Class BucketBatchByLengthDataset
Defined in File datasets.h
Inheritance Relationships
Base Type
public mindspore::dataset::Dataset
(Class Dataset)
Class Documentation
-
class BucketBatchByLengthDataset : public mindspore::dataset::Dataset
The result of applying BucketBatchByLength operator to the input dataset.
Public Functions
Constructor of BucketBatchByLengthDataset.
Note
Bucket elements according to their lengths. Each bucket will be padded and batched when they are full.
- Parameters
input – [in] The dataset which need to apply bucket batch by length operation.
column_names – [in] Columns passed to element_length_function.
bucket_boundaries – [in] A list consisting of the upper boundaries of the buckets. Must be strictly increasing. If there are n boundaries, n+1 buckets are created: One bucket for [0, bucket_boundaries[0]), one bucket for [bucket_boundaries[i], bucket_boundaries[i+1]) for each 0<i<n, and one bucket for [bucket_boundaries[n-1], inf).
bucket_batch_sizes – [in] A list consisting of the batch sizes for each bucket. Must contain elements equal to the size of bucket_boundaries + 1.
element_length_function – [in] A function pointer that takes in MSTensorVec and outputs a MSTensorVec. The output must contain a single tensor containing a single int32_t. If no value is provided, then size of column_names must be 1, and the size of the first dimension of that column will be taken as the length (default=nullptr).

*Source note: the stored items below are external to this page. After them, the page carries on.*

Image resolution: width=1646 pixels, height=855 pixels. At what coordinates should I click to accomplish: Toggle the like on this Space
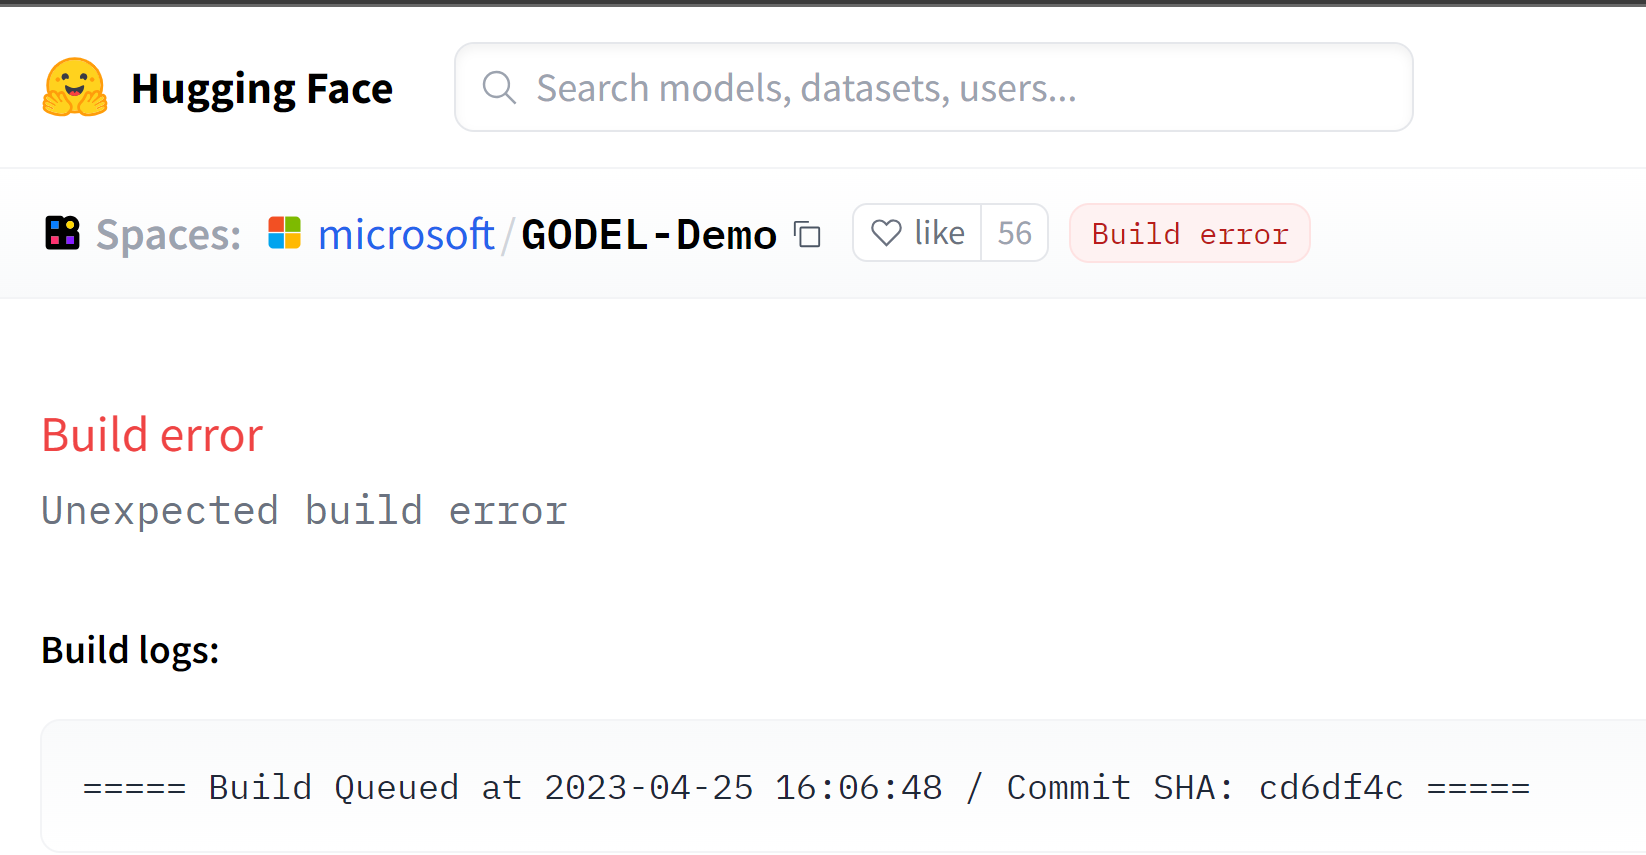tap(915, 232)
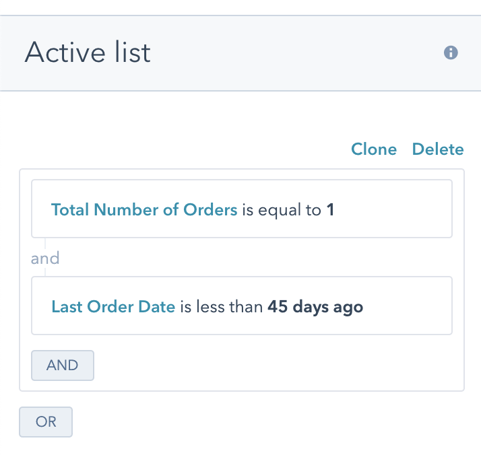
Task: Click the lowercase 'and' connector label
Action: [x=45, y=258]
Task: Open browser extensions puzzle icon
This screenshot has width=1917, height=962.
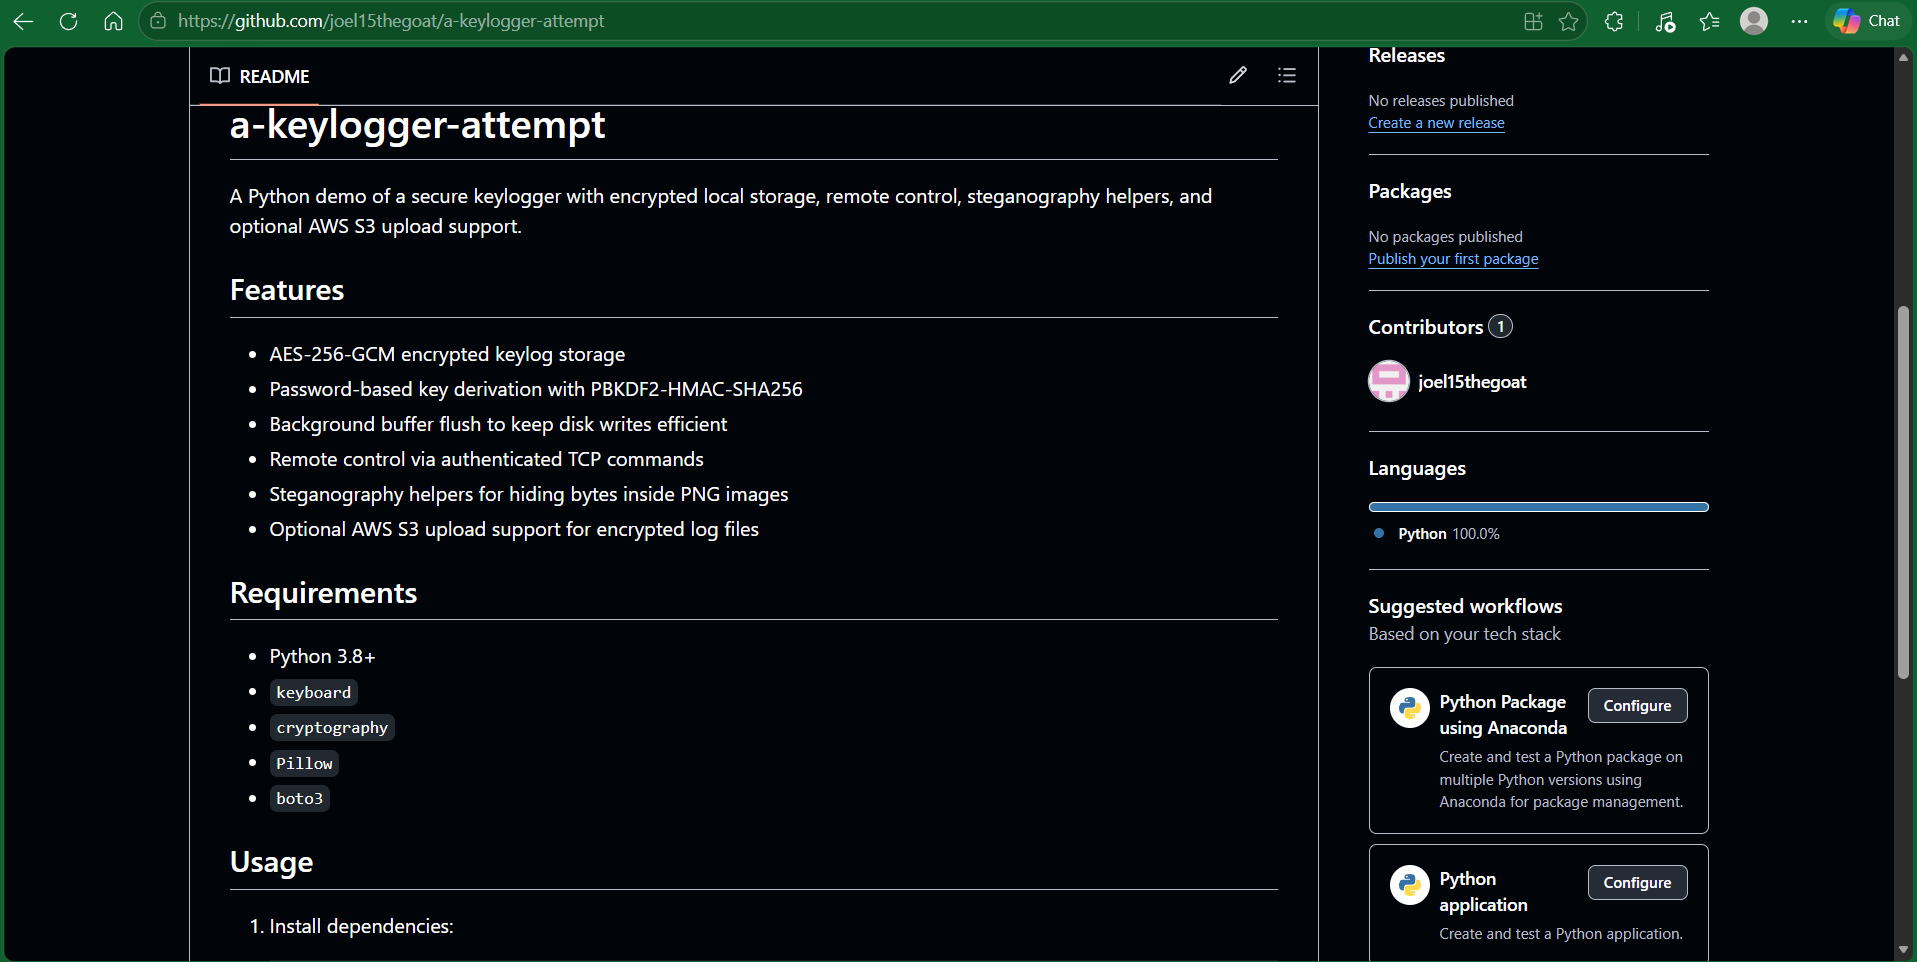Action: [x=1614, y=21]
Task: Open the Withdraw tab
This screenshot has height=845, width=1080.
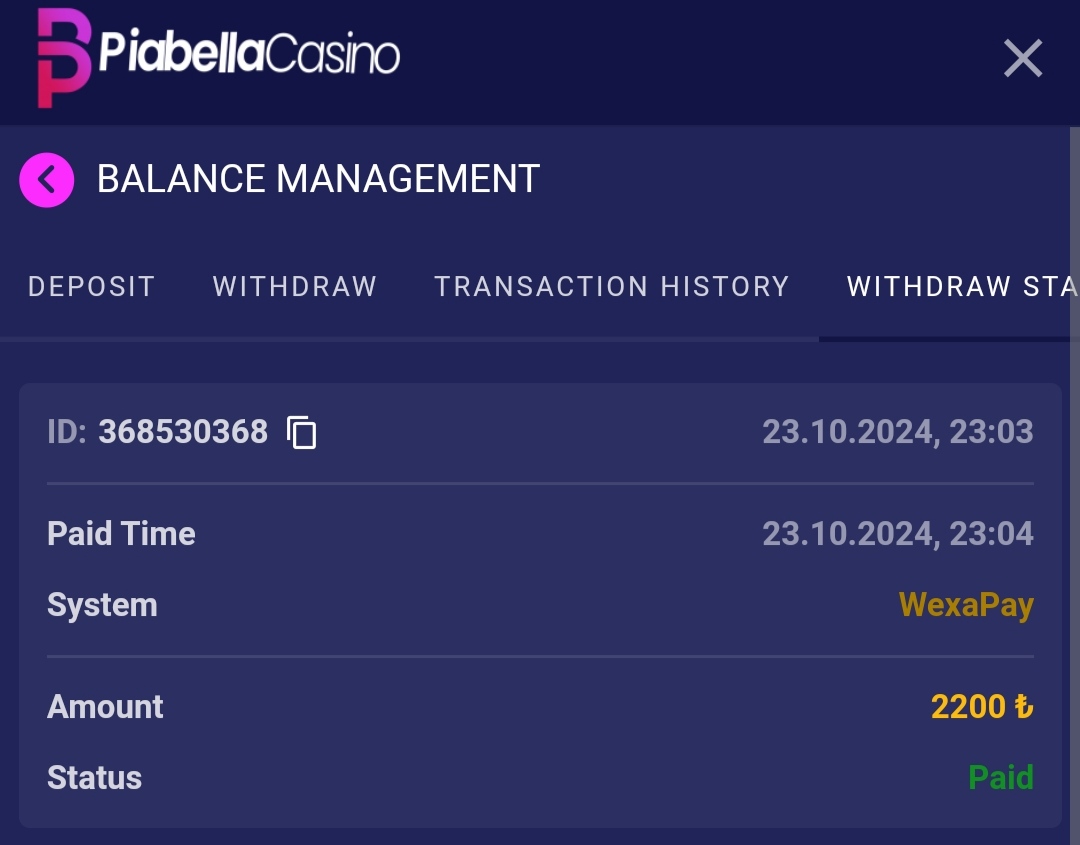Action: point(294,287)
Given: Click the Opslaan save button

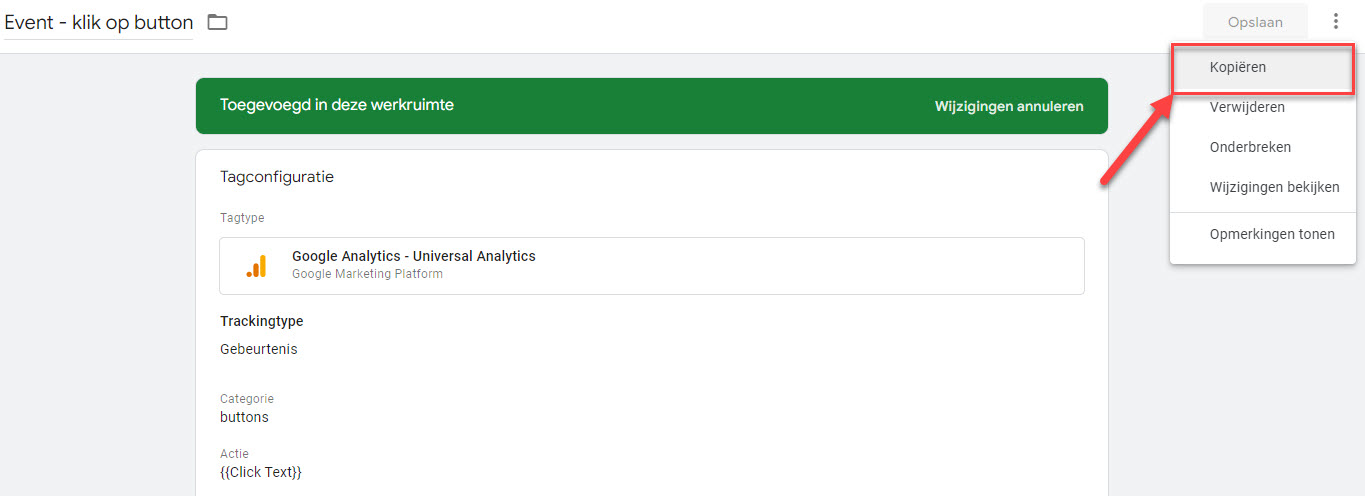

pad_info – [in] Represents how to batch each column. The key corresponds to the column name, the value must be a tuple of 2 elements. The first element corresponds to the shape to pad to, and the second element corresponds to the value to pad with. If a column is not specified, then that column will be padded to the longest in the current batch, and 0 will be used as the padding value. Any unspecified dimensions will be padded to the longest in the current batch, unless if pad_to_bucket_boundary is true. If no padding is wanted, set pad_info to None (default=empty dictionary).
pad_to_bucket_boundary – [in] If true, will pad each unspecified dimension in pad_info to the bucket_boundary minus 1. If there are any elements that fall into the last bucket, an error will occur (default=false).
drop_remainder – [in] If true, will drop the last batch for each bucket if it is not a full batch (default=false).
-
~BucketBatchByLengthDataset() = default
Destructor of BucketBatchByLengthDataset.